* [What is expected]
Give back only the lines starting with the line containing "Click the 'HOW TO USE IT:' title" and going on through the line containing "tap(55, 210)", switching "pale pink" to "light pink" and keeping everything else unchanged. Leave out the pictures.

* [Data shown]
= = = =
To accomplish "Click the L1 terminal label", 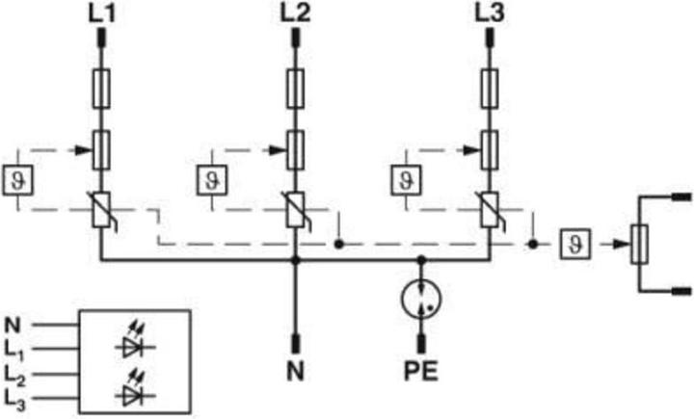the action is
= = = =
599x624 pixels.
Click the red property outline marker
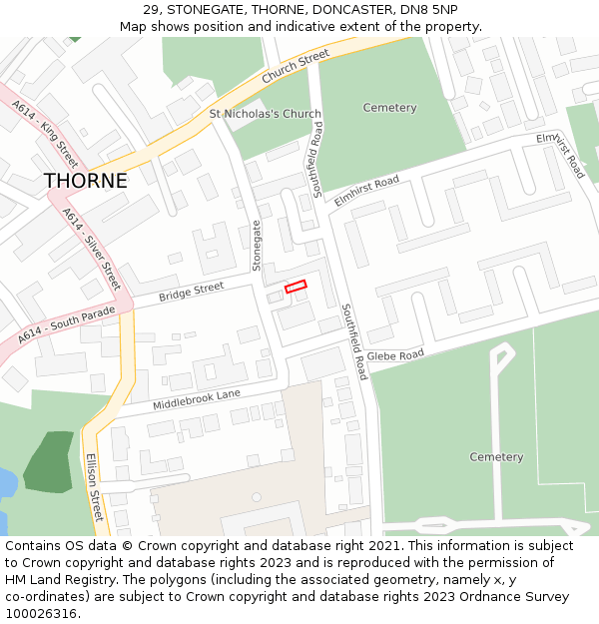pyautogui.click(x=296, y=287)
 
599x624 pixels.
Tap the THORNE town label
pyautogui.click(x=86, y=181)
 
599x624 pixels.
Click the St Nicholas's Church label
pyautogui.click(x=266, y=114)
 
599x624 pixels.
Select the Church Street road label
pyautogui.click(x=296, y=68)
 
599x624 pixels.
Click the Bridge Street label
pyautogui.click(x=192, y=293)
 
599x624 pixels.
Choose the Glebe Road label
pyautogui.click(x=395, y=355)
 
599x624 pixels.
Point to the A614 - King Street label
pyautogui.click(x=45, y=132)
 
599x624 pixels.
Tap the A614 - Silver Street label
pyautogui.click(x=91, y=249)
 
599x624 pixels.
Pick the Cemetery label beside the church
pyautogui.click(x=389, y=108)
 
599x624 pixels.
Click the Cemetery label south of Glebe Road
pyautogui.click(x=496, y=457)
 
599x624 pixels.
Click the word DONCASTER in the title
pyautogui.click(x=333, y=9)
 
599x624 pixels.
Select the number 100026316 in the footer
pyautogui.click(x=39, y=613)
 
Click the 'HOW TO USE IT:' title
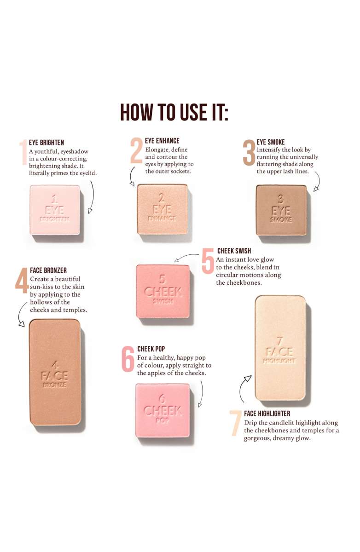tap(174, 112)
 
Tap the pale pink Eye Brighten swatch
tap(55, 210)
= = = =
* [Answer for this exercise]
Click the 'HOW TO USE IT:' title
tap(174, 112)
 
Tap the light pink Eye Brighten swatch
tap(55, 210)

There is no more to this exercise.